Research output: Contribution to journalJournal articlepeer-review

Published
Article numbere27670
<mark>Journal publication date</mark>17/09/2021
<mark>Journal</mark>JMIR Medical Informatics
Issue number9
Volume9
Number of pages17
Publication StatusPublished
<mark>Original language</mark>English

Abstract

Background:
Twitter is a real-time messaging platform widely used by people and organizations to share information on many topics. Systematic monitoring of social media posts (infodemiology or infoveillance) could be useful to detect misinformation outbreaks as well as to reduce reporting lag time and to provide an independent complementary source of data compared with traditional surveillance approaches.

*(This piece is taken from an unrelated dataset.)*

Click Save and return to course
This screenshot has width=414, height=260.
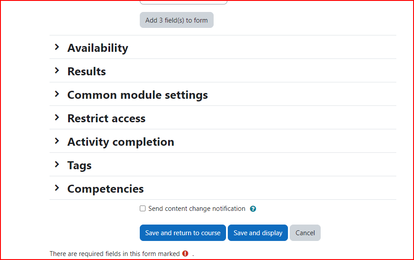183,233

However, such an analysis is currently not possible in the Arabic-speaking world owing to a lack of basic building blocks for research and dialectal variation.

Objective:
We collected around 4000 Arabic tweets related to COVID-19 and influenza. We cleaned and labeled the tweets relative to the Arabic Infectious Diseases Ontology, which includes nonstandard terminology, as well as 11 core concepts and 21 relations. The aim of this study was to analyze Arabic tweets to estimate their usefulness for health surveillance, understand the impact of the informal terms in the analysis, show the effect of deep learning methods in the classification process, and identify the locations where the infection is spreading.

Methods:
We applied the following multilabel classification techniques: binary relevance, classifier chains, label power set, adapted algorithm (multilabel adapted k-nearest neighbors [MLKNN]), support vector machine with naive Bayes features (NBSVM), bidirectional encoder representations from transformers (BERT), and AraBERT (transformer-based model for Arabic language understanding) to identify tweets appearing to be from infected individuals. We also used named entity recognition to predict the place names mentioned in the tweets.

Results:
We achieved an F1 score of up to 88% in the influenza case study and 94% in the COVID-19 one. Adapting for nonstandard terminology and informal language helped to improve accuracy by as much as 15%, with an average improvement of 8%. Deep learning methods achieved an F1 score of up to 94% during the classifying process. Our geolocation detection algorithm had an average accuracy of 54% for predicting the location of users according to tweet content.

Conclusions:
This study identified two Arabic social media data sets for monitoring tweets related to influenza and COVID-19. It demonstrated the importance of including informal terms, which are regularly used by social media users, in the analysis. It also proved that BERT achieves good results when used with new terms in COVID-19 tweets. Finally, the tweet content may contain useful information to determine the location of disease spread.